[WORK REQUEST] The stretch wanted below opens at the line containing "Pubblica con noi (959, 1130)" and closes at the line containing "Fale Conosco (1276, 33)". Please return it exactly, with no other lines.

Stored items
---*---
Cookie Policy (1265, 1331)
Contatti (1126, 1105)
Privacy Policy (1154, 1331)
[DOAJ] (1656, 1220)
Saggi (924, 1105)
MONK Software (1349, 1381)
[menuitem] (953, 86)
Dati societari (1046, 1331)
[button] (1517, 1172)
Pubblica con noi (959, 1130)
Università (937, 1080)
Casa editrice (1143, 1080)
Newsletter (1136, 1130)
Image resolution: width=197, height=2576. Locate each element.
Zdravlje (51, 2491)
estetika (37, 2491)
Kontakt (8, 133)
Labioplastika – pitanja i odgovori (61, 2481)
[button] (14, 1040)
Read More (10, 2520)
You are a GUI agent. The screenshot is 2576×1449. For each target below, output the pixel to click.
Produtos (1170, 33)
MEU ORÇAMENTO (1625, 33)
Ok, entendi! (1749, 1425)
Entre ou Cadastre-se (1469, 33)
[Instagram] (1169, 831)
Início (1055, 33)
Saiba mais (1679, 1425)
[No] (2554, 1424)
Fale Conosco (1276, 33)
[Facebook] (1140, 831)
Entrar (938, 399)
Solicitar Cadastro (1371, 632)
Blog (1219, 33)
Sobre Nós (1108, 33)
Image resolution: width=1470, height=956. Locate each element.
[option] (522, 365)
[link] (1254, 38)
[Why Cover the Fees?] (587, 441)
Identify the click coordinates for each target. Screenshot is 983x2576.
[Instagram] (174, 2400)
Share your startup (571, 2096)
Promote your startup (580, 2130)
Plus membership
---*---
[ANSWER TO THIS EXERCISE]
Pubblica con noi (959, 1130)
Università (937, 1080)
Casa editrice (1143, 1080)
Newsletter (1136, 1130)
Image resolution: width=197, height=2576. Locate each element.
Zdravlje (51, 2491)
estetika (37, 2491)
Kontakt (8, 133)
Labioplastika – pitanja i odgovori (61, 2481)
[button] (14, 1040)
Read More (10, 2520)
You are a GUI agent. The screenshot is 2576×1449. For each target below, output the pixel to click.
Produtos (1170, 33)
MEU ORÇAMENTO (1625, 33)
Ok, entendi! (1749, 1425)
Entre ou Cadastre-se (1469, 33)
[Instagram] (1169, 831)
Início (1055, 33)
Saiba mais (1679, 1425)
[No] (2554, 1424)
Fale Conosco (1276, 33)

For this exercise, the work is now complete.